▸ **What is expected**
Each line, starting at the one with "You are a GUI" and running to the end of the data below, is to be set down again exactly, both ends included; leave pictures out.

▸ **Excerpted records**
+++

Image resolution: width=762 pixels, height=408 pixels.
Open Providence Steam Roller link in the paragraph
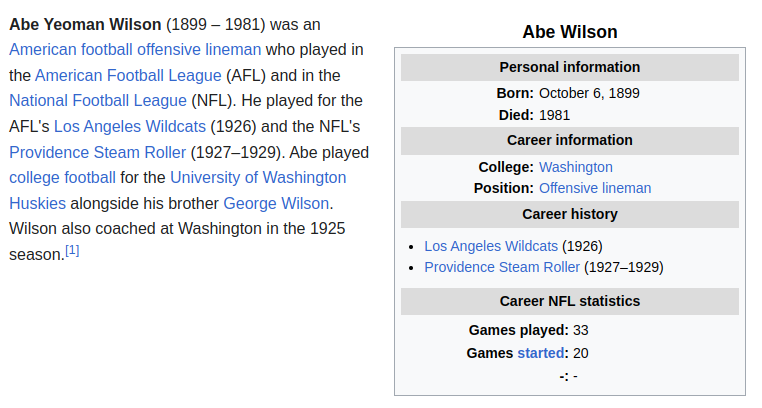pos(98,152)
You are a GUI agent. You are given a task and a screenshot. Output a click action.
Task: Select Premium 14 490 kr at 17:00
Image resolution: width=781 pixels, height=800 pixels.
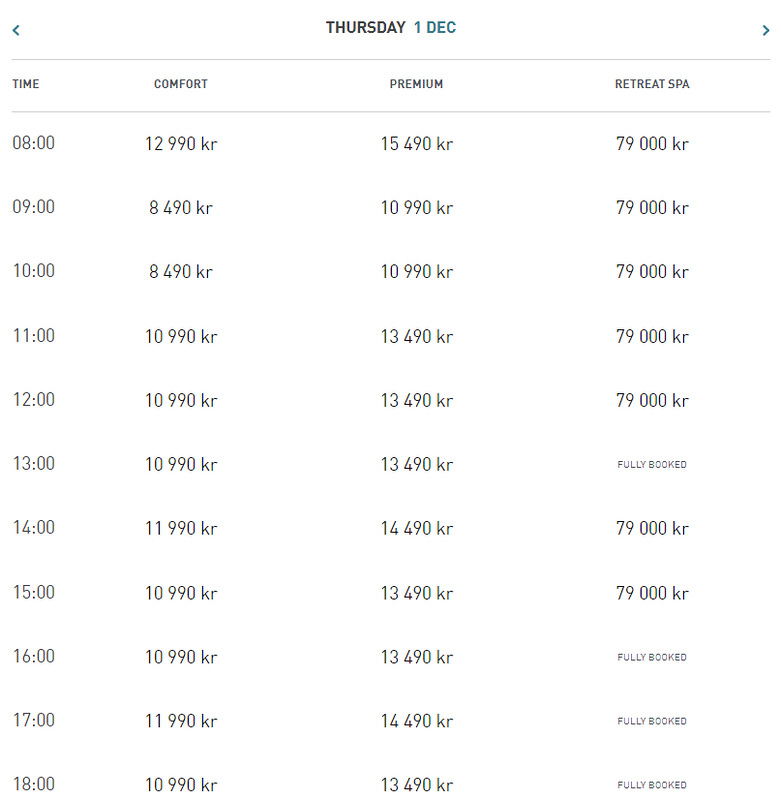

+++

▸ **Solution to this exercise**
You are a GUI agent. You are given a task and a screenshot. Output a click action.
Task: Select Premium 14 490 kr at 17:00
Image resolution: width=781 pixels, height=800 pixels.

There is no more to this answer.